When Charley Hoffman sent his birdie putt right down the line and into the cup to win the Valero Texas Open on Sunday afternoon, it was easy to root for the guy. This was such a far cry from the wreck Hoffman had been making of Sundays this season. Heading in to the final round at the Valero, he was 25-over-par total on Sundays—worst on Tour.

This time, though, Hoffman kept striking the ball cleanly and while Patrick Reed threw a daunting tap-in birdie at the Californian on the final hole, Hoffman this time finished what he had come to do.

The eternal reward, the paycheck, has been earned by Christ and gifted to us. But there is still value in our disciplines.There is no question that we can all relate to Charley Hoffman. In our life’s efforts, even on the spiritual front, we have made a wreck of Sundays. In fact, every honest Christian has done precisely that, showing up for church in every condition but ready. Here we’ve come to worship and we’re doing so after a session of chippiness with our spouse or downright frustration with our children.
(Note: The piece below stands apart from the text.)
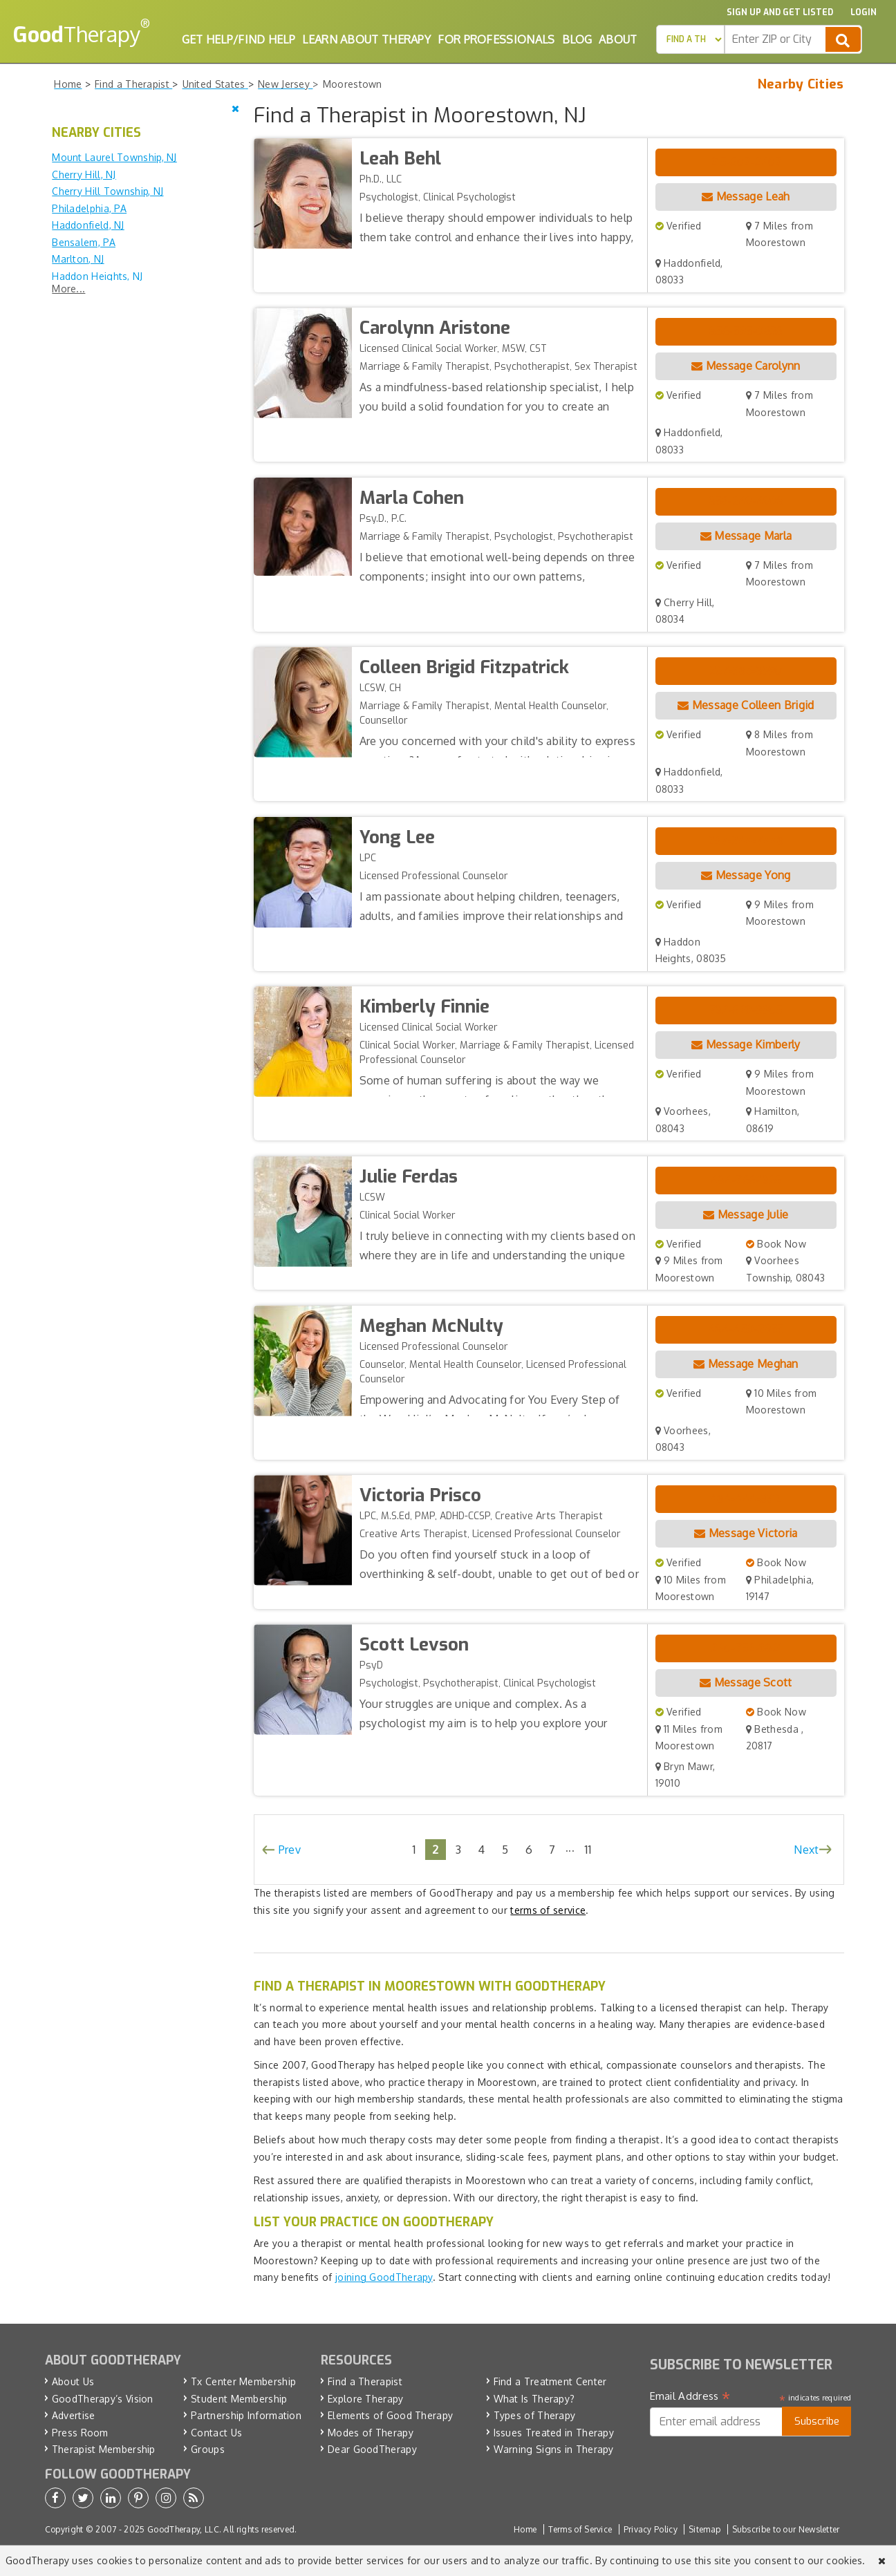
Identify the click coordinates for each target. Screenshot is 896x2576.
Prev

That’s a common picture, of course, almost a caricature. Truth is, we have made a wreck of most every spiritual discipline at one time or another—trading Scripture reading for another half hour of television, turning focused meditation into a swirl of anxious thought and, just like those early disciples, falling asleep in prayer.

Are you kicking yourself right about now? Seeing your slip-ups and wondering how God is willing to be patient with you yet again?

Here’s what we know, however: While religious practice has no currency, it has value. For that reason, we do well to pick ourselves up, refocus our efforts, and set down new disciplines.

Let me explain. No tour player gets paid for practicing. Payday only comes one day a week and only for those who play well enough to collect. But this does not make practice meaningless. Far from it! Practice is of value because of the result it can produce.

It is likewise true that spiritual practices have no currency; that is, they carry no eternal weight. The eternal reward, the paycheck, has been earned by Christ and gifted to us. But there is still value in our disciplines, for by them we unite with our Savior, doing the work that he did in strengthening his relationship with the Father.

This is the relationship we all want to cultivate, and we do so in consistency of worship, reading, meditation, prayer, service, and other spiritual practices. Have we fallen asleep today? Let us awaken for tomorrow! Let us maintain an energy that will allow us to come to the day of victory with all systems go!